In the 20th century John O’Hara often wrote with a strong capitalist business background as of course did Sinclair Lewis but not Hemingway, Fitzgerald, Steinbeck (East of Eden???), Faulkner, Nabokov, Proust, Forester, …

What do you think?

Posted by Jarad

1 comment:

  1. This is to the point:

    “The journalism world, a collection pool for the few Harvard College graduates who rebelliously reject law or consulting careers but hardly have to make it the hard way (the New York Times, notably, reserves a junior reporter job or two each year for graduating staffers of the Harvard Crimson), has been thorough in its anti-journalistic investigations of the perps behind the ’08 crash—low-income mortgage holders, minorities, recipients of unemployment benefits, Congressman Barney Frank, and unionized public school teachers, to name only a few major players in this shadowy network—while the ever upward-falling meritocracy of high finance has been deemed too petulant to fail.”
    - Jim Newell in The Baffler


    If this is right, then the diagnosis extends to the world of the novel; there is no reason the subtle force of meritocratic solidarity should corrupt members of the literary establishment (star authors, publishers, agents) less readily than it seduces journalists.

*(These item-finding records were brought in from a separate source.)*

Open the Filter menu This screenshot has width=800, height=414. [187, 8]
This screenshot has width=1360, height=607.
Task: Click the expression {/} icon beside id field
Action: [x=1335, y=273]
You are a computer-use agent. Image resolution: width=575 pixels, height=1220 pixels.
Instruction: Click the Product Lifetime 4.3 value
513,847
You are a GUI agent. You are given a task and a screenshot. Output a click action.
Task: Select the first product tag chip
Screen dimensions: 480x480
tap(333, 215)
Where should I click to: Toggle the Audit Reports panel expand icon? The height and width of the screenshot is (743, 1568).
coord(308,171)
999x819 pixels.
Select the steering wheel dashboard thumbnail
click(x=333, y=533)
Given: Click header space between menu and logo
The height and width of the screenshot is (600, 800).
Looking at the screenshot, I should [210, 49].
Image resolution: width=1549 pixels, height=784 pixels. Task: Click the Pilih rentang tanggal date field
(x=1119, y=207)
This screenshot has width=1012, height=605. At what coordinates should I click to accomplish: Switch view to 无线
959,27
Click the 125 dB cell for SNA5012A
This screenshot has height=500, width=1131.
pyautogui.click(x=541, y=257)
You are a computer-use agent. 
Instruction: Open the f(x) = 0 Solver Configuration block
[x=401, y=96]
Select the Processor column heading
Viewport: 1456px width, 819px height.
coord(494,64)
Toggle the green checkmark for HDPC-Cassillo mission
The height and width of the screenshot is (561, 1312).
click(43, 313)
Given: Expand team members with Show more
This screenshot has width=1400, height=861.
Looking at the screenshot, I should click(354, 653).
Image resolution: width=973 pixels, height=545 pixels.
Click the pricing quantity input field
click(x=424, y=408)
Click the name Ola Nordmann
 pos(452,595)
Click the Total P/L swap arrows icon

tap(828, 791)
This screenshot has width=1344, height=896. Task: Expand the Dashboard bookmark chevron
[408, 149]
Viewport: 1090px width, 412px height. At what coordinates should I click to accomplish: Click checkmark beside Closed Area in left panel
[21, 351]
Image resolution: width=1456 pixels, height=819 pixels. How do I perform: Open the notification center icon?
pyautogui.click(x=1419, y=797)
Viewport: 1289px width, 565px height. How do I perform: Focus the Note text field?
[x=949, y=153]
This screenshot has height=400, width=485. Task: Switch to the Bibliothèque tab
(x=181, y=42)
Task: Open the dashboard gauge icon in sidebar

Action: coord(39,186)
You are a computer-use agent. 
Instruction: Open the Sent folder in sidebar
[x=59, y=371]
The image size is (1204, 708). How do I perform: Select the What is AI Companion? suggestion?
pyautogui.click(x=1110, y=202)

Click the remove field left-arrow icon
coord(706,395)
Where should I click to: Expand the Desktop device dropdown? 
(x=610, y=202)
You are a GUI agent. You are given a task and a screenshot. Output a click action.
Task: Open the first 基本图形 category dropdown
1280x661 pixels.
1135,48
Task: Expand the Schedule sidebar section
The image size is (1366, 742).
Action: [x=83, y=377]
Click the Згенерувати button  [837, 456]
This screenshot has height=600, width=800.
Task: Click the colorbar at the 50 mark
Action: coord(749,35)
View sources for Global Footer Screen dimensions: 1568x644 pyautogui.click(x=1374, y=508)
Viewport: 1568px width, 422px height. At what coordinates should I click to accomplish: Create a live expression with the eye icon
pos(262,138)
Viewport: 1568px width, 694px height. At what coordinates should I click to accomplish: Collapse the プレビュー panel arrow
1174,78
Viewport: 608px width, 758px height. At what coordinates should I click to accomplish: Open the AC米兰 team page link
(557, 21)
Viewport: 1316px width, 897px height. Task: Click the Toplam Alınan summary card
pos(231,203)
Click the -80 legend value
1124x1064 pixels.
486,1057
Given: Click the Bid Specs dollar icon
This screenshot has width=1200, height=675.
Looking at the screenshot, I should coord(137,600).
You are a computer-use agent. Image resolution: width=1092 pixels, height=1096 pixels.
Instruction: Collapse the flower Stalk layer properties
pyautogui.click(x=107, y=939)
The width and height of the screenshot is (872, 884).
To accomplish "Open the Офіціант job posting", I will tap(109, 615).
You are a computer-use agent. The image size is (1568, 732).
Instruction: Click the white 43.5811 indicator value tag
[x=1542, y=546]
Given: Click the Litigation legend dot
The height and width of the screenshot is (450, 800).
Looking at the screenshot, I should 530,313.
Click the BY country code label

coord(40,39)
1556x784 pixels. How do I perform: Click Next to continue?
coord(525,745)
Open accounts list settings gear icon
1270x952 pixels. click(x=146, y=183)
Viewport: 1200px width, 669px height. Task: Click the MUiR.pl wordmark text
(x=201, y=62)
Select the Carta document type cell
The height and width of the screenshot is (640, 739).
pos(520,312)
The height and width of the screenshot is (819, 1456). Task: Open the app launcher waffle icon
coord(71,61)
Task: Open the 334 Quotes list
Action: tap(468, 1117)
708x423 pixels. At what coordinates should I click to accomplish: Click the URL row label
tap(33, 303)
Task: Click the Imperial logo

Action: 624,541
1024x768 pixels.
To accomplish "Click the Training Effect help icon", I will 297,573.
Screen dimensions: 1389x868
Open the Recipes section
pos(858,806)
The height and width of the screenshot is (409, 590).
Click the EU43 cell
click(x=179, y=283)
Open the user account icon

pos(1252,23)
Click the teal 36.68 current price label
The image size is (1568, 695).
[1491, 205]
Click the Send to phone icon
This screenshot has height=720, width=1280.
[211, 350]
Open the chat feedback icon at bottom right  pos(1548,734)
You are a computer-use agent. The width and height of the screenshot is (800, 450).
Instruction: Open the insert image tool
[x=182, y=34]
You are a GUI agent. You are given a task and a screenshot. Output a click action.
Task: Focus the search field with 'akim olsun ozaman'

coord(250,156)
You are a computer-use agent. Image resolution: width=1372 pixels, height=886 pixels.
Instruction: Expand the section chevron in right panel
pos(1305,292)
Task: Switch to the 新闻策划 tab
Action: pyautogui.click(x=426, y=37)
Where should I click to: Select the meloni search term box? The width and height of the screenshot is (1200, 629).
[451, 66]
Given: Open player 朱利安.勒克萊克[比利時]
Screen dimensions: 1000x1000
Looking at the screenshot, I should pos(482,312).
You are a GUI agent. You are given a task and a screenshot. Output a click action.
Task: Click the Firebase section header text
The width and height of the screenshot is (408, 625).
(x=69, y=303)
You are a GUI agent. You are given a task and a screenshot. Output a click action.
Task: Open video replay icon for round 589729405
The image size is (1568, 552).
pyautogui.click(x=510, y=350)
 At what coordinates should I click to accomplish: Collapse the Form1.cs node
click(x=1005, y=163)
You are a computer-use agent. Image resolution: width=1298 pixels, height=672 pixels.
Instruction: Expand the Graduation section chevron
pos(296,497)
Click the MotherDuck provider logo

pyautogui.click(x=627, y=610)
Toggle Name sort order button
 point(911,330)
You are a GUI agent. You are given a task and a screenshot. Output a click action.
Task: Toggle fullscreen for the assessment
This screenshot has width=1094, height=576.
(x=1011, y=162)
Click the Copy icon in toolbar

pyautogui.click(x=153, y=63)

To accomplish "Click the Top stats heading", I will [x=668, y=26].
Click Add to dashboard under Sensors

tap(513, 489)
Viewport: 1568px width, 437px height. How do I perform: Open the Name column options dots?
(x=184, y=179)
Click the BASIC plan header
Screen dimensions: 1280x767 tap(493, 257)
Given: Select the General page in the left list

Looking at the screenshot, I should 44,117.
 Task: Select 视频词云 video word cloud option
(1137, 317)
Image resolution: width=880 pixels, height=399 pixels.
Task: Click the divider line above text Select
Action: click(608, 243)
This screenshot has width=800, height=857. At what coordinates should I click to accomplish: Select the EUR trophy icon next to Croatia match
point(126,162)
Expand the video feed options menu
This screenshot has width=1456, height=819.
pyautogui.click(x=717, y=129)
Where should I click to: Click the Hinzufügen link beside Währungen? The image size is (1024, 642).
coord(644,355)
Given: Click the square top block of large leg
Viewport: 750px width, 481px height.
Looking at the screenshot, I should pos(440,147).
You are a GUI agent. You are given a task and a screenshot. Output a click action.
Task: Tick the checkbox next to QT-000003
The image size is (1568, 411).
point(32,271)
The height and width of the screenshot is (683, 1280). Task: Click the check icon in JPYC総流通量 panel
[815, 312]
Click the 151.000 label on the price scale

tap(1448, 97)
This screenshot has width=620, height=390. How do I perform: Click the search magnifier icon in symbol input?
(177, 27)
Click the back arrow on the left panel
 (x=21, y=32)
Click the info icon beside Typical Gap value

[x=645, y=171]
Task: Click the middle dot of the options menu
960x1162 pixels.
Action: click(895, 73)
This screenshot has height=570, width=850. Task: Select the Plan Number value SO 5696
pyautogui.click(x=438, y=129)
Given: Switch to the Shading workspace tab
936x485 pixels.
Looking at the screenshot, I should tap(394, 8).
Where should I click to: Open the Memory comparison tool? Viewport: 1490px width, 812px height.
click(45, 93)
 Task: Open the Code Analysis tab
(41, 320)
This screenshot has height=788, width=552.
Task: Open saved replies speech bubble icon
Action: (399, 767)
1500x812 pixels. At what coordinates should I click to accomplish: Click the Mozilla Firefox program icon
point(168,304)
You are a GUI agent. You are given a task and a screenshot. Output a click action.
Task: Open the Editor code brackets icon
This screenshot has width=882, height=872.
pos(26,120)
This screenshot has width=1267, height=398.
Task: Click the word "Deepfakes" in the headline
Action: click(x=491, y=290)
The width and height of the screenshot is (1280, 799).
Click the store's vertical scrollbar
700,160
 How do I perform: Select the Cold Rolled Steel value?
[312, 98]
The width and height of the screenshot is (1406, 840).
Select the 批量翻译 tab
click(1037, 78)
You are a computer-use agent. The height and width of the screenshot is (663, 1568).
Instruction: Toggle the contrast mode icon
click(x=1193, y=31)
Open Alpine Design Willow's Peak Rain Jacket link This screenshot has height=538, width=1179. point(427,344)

    I happen to think it is wrong. Bourdieu says there is a basic antagonism between cultural and financial elites. The cultural elite are “the oppressed portion of the dominant class.” Writers, artists, and academics sit on the steps (or perhaps, across the street) of the halls of institutional power, while inside the investment bankers grease the palms of the politicians. The outsiders seek a sort of revenge by accumulating the currency of useless but prestigious knowledge. The insiders glance outside once in a while to see the spectacle, and otherwise leave the outsiders alone to play in their sandboxes.

    But my faith in this binary categorization is weakening. Certainly, when I was in school, it seemed correct. The creative types despised the finance-bound; the finance people mostly ignored us. But in my work experience I’ve seen much less passionate hatred towards the business-minded from my colleagues, and much more disdainful distance. For instance, at the New Republic the writers and editors disliked finance in the abstract. But there was no real cultural animosity towards the wealthy. And it was not just that many staff writers were sons and daughters of the wealthy themselves. I think the magazine’s culture of professional gentility was not really compatible with out and out resentment towards money. But why?